Hitchhiker’s Guide to Analytics — Truth

The truth, the whole truth, and the Single Source of Truth

Greg Anderson
Creative Analytics
Published in
6 min readJun 20, 2017

--

I wish Prak were around.

I mean, not really. He was pretty annoying most of the time, especially if you happened to mention frogs. Or Arthur Dent.

Prak is (or was, or will be, or wiollen haven been) the source of truth. Terribly useful chap to have around, when you can get to him.

We’ll talk about Prak next time.

Truth

If you’ve been following my recent articles, you’ve seen me circling the idea of just how far data can be trusted. I’ve been edging constantly inward, trying to find a useful thesis on how data reliability is defined or determined.

If you haven’t been following my work, what are you doing with your life?

You’ve been arguing with the Nutri-Matic again, haven’t you?

It started when I drew what I thought were noteworthy parallels between the pervasiveness of data in our society and the presence of the Force to the Jedi.

After I got back from that galaxy far, far away, I plugged back into the Matrix, digging through its code to find the bottom of the proverbial rabbit hole.

I took the question “Why do we trust the data?” and ran with it.

It seemed like an interesting line of thinking to pursue. There’s certainly been a lot of thought dedicated to it and no shortage of opinions about it.
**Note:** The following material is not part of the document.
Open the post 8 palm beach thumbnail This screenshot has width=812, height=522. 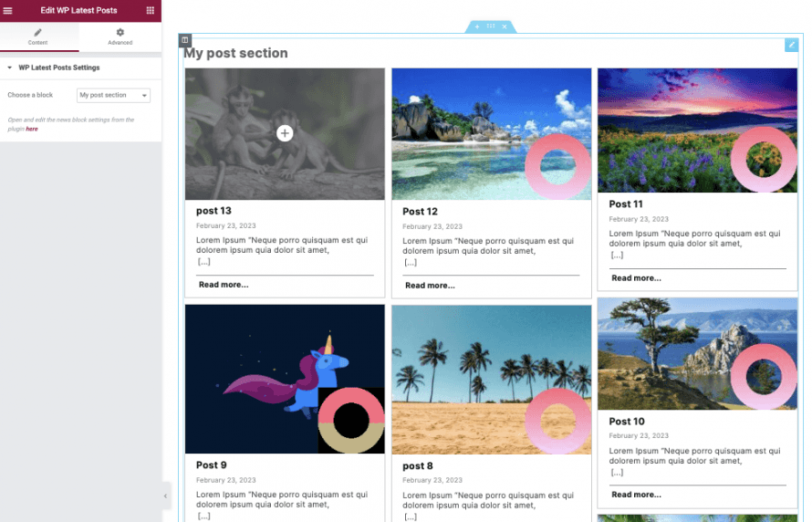492,380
As it so happens, the concept of data reliability isn’t as well-defined as you might think. It’s not really a line of thinking so much as a neo-Gordian knot woven from nihilism and carbon nanotube Moebius strips.
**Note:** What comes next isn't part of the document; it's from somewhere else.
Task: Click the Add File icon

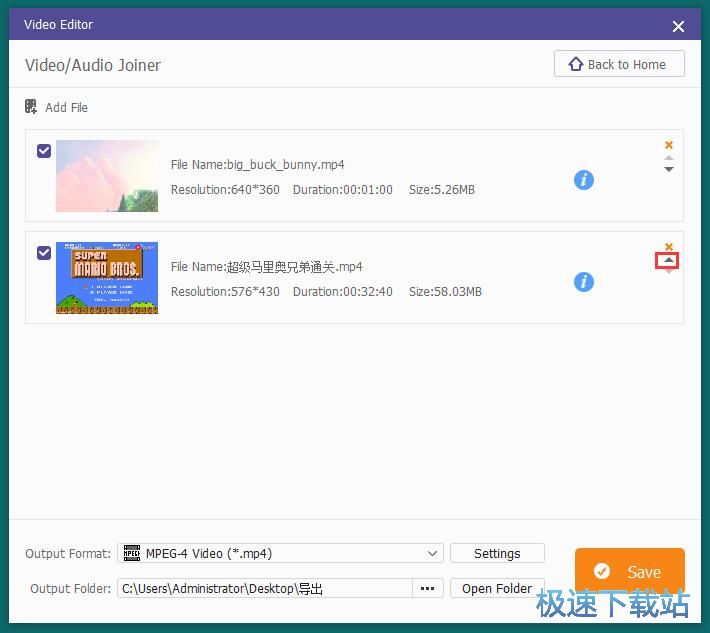Action: click(31, 107)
Your earbud cables and power cords can’t scare me now

In a higher dimension of which we know nothing, the mighty king Alexander bellows with rage, but that’s not important now. He’s just bitter because he knows that cutting the original knot was a punk move.

Single Source of Truth

If you want to claim that your analytic solution or report is correct, you will need one of two things: a trusted data source for comparison or a complete and utter lack of any such thing.

When multiple data sources exist (and they will), you will need to address variances between them. Your phone displays a different time than your computer. Your license says that you’re 25 pounds lighter than that lying scale at the gym. Your bank statement has a different balance than your checkbook.

Bigger data sets mean bigger variances. The POS terminal software says you made $2.13 million in floor sales last quarter, but the nightly receipt batches add up to $2.09 million.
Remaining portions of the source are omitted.